*ÜBUNGSAUFGABEN*
**1)** Ändern Sie im Text über Finbar Cafferkey die Passage von „Nach neun Monaten“ bis hinunter zu „weiße Farbtupfer, Schafe.“, indem Sie „Sonne“ durch „Frühlingssonne“ ersetzen, und geben Sie die Passage so wieder.
**2)** Schreiben Sie den Text über Finbar Cafferkey im Anschluss an seinen letzten Satz weiter.

Im April 2023 starb der 45-jährige Antifaschist Finbar Cafferkey bei der Verteidigung der ukrainischen Stadt Bachmut. Wie der schweigsame Mann aus der irischen Provinz in den Donbass kam.
Nach neun Monaten Regen strahlt die Sonne auf die Insel Achill im Nordwesten Irlands. Aus dem Garten von Celine Lavelle blickt man auf ein kleines Haff. Das dunkelblaue Wasser steht niedrig, es ist Ebbe. Karge Hügelketten erheben sich am Horizont, saftiges Gras und gelbe Ginsterbüsche leuchten um die Wette. Dazwischen, wie kleine weiße Farbtupfer, Schafe.
Ein knappes Dutzend Verwandte, Freunde und Weggefährten von Lavelles ältestem Sohn Finbar Cafferkey sind zusammengekommen, um in Achills steiniger Erde einen Erinnerungsgarten anzulegen. Es ist der 20. April 2024. 367 Tage zuvor kam Finbar als Mitglied einer antifaschistischen Freiwilligeneinheit nahe Bachmut unter russisches Artilleriefeuer. Von ihm und seinen Mitstreitern Dmitrij Petrow und Cooper Andrews fehlt bis heute jede Spur.
Wie alles anfing
Cafferkey wächst mit vier Geschwistern in einer gälischsprachigen Familie auf. Er denkt linksrepublikanisch und gleichwohl internationalistisch, liest viel, spricht wenig, hört zu. „Mit ihm gab es keinen Smalltalk“, erinnert sich Colm Cafferkey, Finbars jüngerer Bruder. „Man musste ein Thema finden, über das man reden konnte, sonst saß man nur schweigend da.“ Der Freund und politische Mitstreiter Anton erinnert sich an für ihn ungewohnte Momente des Beisammenseins. „Er war schon sehr speziell. Wir saßen zu zweit in der Küche, er las. Gelegentlich machte jemand von uns einen Witz, man lachte. Dann war wieder Ruhe.“
Im Jahr 2005 beginnt der Ölkonzern „Shell“ mit der Arbeit an einem Gaspipeline-Projekt in Cafferkeys Herkunftsprovinz Mayo. Finbar schließt sich dem Widerstand der Anwohner an, wohnt in einem Protestcamp und beteiligt sich an direkten Aktionen. Unter anderem stellt er sich mit einem Schlauchboot einem riesigen Bauschiff entgegen. „Er studierte eine Zeitlang Geologie“, erläutert Colm die Motivation des Bruders. „Er wusste, was Ölfirmen tun.“
Als sich unter anderem wegen der Terrorherrschaft des „Islamischen Staats“ (IS) Millionen Menschen auf die Flucht nach Europa begeben, macht sich Cafferkey 2015 auf zur griechischen Insel Kos. Er verteilt Essen und Kleidung, wohnt selbst in einem kleinen Zelt am Hafen. Zurück daheim, hält Finbar sich mit Gelegenheitsjobs über Wasser. Er renoviert Häuser und errichtet Zäune, die Schafe abhalten. „In dieser Zeit muss sein Entschluss gereift sein, mehr zu tun“, vermutet Colm Cafferkey.

*GEGEBENE DATENSÄTZE*
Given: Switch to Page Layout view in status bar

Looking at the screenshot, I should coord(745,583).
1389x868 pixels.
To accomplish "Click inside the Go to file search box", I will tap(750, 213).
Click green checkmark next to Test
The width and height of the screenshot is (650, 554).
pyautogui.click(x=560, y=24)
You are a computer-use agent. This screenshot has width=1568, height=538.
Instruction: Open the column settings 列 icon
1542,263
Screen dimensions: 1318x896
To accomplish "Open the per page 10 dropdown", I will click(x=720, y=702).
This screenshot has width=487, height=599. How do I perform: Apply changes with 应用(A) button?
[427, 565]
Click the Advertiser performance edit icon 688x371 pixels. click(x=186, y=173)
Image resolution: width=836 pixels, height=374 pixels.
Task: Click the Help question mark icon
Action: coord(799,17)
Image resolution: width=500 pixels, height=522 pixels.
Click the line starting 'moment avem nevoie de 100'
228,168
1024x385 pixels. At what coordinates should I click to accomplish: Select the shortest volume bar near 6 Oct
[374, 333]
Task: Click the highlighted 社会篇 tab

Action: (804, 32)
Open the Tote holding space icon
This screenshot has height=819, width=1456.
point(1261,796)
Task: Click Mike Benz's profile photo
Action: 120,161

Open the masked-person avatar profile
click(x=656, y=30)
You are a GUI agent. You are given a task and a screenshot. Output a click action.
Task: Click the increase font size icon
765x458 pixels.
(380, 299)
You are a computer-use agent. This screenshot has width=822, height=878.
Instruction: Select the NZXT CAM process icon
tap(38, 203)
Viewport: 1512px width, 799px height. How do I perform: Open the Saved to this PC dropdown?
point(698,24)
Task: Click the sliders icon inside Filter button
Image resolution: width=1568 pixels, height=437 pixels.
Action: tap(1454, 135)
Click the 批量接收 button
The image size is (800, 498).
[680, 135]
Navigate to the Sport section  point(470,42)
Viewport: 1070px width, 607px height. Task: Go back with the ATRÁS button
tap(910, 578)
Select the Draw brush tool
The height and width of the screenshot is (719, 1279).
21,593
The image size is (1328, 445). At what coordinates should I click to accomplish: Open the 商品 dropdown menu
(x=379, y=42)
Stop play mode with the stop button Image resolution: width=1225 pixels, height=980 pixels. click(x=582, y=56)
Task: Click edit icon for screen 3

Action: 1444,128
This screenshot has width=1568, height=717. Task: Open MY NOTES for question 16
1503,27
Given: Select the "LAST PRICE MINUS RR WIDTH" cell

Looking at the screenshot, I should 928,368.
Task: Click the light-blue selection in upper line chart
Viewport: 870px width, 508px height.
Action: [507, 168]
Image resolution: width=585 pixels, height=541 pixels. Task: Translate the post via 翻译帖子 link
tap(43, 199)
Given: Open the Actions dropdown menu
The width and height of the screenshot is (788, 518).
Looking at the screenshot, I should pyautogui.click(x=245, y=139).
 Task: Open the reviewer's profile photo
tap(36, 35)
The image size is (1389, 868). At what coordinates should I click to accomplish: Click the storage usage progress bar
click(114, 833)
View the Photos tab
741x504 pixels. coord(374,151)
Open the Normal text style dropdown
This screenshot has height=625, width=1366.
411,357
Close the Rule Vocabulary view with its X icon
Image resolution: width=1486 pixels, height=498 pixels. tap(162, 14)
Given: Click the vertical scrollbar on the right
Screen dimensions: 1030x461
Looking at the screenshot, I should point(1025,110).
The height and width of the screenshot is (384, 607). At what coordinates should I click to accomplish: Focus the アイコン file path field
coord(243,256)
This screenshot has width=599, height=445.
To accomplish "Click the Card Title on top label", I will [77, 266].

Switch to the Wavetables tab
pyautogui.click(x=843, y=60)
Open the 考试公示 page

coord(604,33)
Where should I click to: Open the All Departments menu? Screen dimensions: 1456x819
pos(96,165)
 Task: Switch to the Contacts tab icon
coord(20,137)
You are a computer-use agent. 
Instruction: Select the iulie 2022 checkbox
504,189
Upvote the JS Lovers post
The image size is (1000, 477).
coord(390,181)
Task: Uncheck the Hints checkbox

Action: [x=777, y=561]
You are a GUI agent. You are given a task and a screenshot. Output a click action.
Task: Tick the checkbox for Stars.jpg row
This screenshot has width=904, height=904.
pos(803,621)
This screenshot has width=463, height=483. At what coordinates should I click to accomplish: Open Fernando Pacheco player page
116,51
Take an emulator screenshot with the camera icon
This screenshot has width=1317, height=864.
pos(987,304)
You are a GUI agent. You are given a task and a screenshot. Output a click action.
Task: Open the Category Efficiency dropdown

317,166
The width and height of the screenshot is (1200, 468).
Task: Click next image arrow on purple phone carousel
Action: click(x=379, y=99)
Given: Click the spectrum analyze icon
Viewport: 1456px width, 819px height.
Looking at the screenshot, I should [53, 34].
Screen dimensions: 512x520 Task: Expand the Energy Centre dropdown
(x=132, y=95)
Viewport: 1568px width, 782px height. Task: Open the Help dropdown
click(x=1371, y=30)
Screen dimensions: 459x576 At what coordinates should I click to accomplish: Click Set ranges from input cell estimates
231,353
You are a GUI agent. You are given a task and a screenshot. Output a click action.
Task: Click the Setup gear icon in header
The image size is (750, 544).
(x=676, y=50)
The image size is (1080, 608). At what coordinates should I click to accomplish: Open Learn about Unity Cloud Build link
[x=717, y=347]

*LÖSUNGEN JE AUFGABE*
**1)**
Nach neun Monaten Regen strahlt die Frühlingssonne auf die Insel Achill im Nordwesten Irlands. Aus dem Garten von Celine Lavelle blickt man auf ein kleines Haff. Das dunkelblaue Wasser steht niedrig, es ist Ebbe. Karge Hügelketten erheben sich am Horizont, saftiges Gras und gelbe Ginsterbüsche leuchten um die Wette. Dazwischen, wie kleine weiße Farbtupfer, Schafe.

**2)**
In Syrien bei den YPG
Cousin Owen erinnert sich, wie ihn 2017 die Nachricht erreichte. „Ich war auf einem Festival, als ich eine Whatsapp-Nachricht erhielt. Eine Zeitung berichtete, dass ein Ire in Syrien für die kurdischen YPG kämpft. Der Typ auf dem Foto sah aus wie Finbar.“ Owen steckte das Handy weg. „Das war in dem Moment zu viel. Ich konnte mir das erst am nächsten Tag ansehen.“
Es ist Finbar Cafferkey. Der damals 39-jährige hat sich den kurdischen Milizen angeschlossen, trägt einen Turban, Militäruniform und einen markanten Schnauzbart, der eindeutig an den des PKK-Anführers Abdullah Öcalan erinnert. Militärische Erfahrung hat Cafferkey außer einem einwöchigen Training bei den Reservisten der irischen Armee zum damaligen Zeitpunkt nicht. Ein Fernsehteam dreht eine Reportage über den „internationalen“ Freiwilligen, der seiner Familie bislang nichts erzählt hat. „Sie hatten ihm wohl versprochen, es später auszustrahlen“, sagt Colm Cafferkey. „Bis dahin wollte er uns eigentlich eingeweiht haben. So erfuhren wir es aus den Medien. Wir waren schockiert.“
Zwar sorgt man sich in der Familie um den großen Schweiger, ist jedoch gleichzeitig stolz. „Es war Finbars Platz. Es ergab Sinn“, resümiert Colm. Die Kurden geben dem Mann, der nicht nur großgewachsen ist, sondern dessen Rücken auch eine beachtliche Breite erreicht, den Namen „Çiya“. Das bedeutet Berg. Auch wegen seiner ruhigen und stoischen Wesensart ein trefflicher Alias.
Cafferkey nimmt aktiv am Kampfgeschehen teil, angeblich als Scharfschütze. „Für Ausländer gibt es nur die Infanterie“, erzählt er in einem Gespräch im Frühjahr 2022. Dass er dabei Menschen getötet haben könnte, ist eine naheliegende Vermutung. Seinem Bruder Colm beteuert er jedoch, dass es dazu nicht gekommen sei.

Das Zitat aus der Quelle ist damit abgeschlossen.